学費がいくらかかるかわからない人は、公立か私立か進路の想定をしたうえで、平均値を仮の金額として入れておくことをおすすめします。データは、「子供の学習費調査 」でインターネット検索してください。文部科学省の調査データが進路別・学年別にまとめられています。「中高一貫校」や「大学費用」は気になる大学名を具体的に検索窓に入れて探してみるとよいでしょう。それらを参考に目安を立ててみてくださいね。
学費とともに【貯蓄額】も書き込んでおくと、家計の負担感が減るかもしれません。
例えば、学資保険の満期金の降りる年にお祝い金の額を書き入れる。児童手当 は使わずに全額貯めているというご家庭は、その年に貯まる予定額を入れておいてもよいのではないでしょうか。
進学するまでに「あといくら貯めればよいか?」そんな計算がしやすくなりますよね。

_提供された行_:

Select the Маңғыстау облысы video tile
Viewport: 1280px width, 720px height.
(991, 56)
* * *
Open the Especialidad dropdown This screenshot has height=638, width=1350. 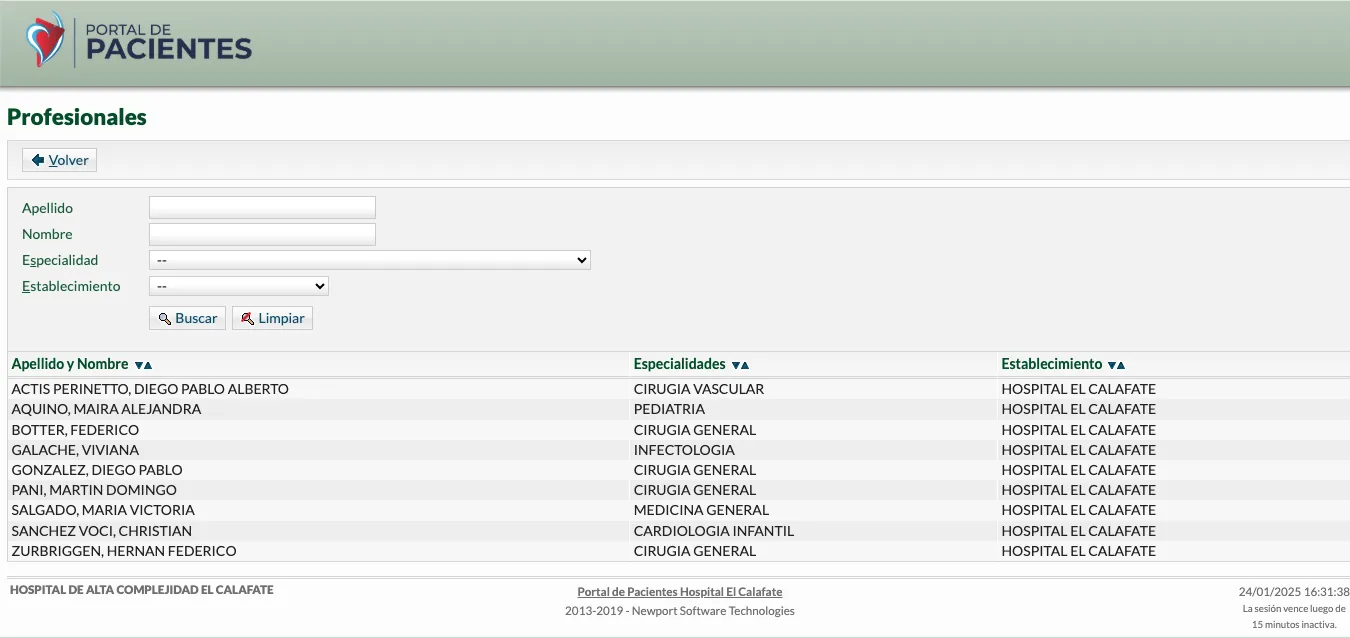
...
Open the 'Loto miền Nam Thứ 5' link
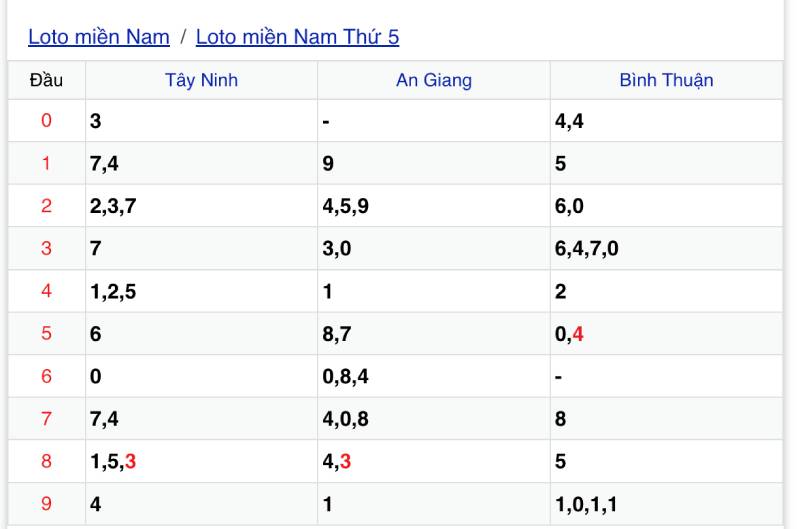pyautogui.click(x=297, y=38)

_練習課題_:
1. 学費と貯蓄の文章から、「学費とともに【貯蓄額】も書き込んでおくと、家計の負担感が減るかもしれません。」で始まり「進学するまでに「あといくら貯めればよいか?」そんな計算がしやすくなりますよね。」で終わる部分を、終わりの語句まで含めて一字一句そのまま書き写してもらえますか？
2. 学費と貯蓄の文章は途中で終わっていますが、最後の文に続けて書き進めてもらえますか？
これらの行は参照しなくて構いません。

_解答例_:
1.
学費とともに【貯蓄額】も書き込んでおくと、家計の負担感が減るかもしれません。
例えば、学資保険の満期金の降りる年にお祝い金の額を書き入れる。児童手当 は使わずに全額貯めているというご家庭は、その年に貯まる予定額を入れておいてもよいのではないでしょうか。
進学するまでに「あといくら貯めればよいか?」そんな計算がしやすくなりますよね。

2.
学校関係のイベントが埋め終わったら、家全体に関わるイベントを思いつく限り入れてみます。
例えば、長女が小学校に上がるまでに家を建てたいのであれば、長女・年中の年に【住宅頭金○○万円】と書き入れてみる。持ち家で住宅ローンを返済中の人は、「子どもたちが小学校の間に一度ローンの繰り上げをしておきたいな」ということで、長男・小4の年に【繰上返済○○万円】等、想定レベル妄想レベルでOKです!
理想の生活を自由に思い描いていきましょう。
さり気なく費用や貯蓄目標を入れ込むことにも触れておきましたが、お金の話はとかく暗くなりがちですが、時期を待つのが楽しみなお金もあります。
例えば、【結婚10周年】の夫婦旅行予算や【息子・娘の結婚式】費用の一部援助などです。こうした楽しみも忘れずに「ライフイベント表」に書き入れておくと「○○まであと3年かぁ。頑張って働こう!」と前向きな気持ちになれるのではないでしょうか。
主なイベントが埋められたら、忘れそうな数年に一度の家計支出も書き入れておきましょう。例えば、【浄化槽のメンテナンス代金】や【自家用車の買い替え予算】、マンションの【大規模修繕積立資金】、住宅設備の【リフォーム予算】などですね。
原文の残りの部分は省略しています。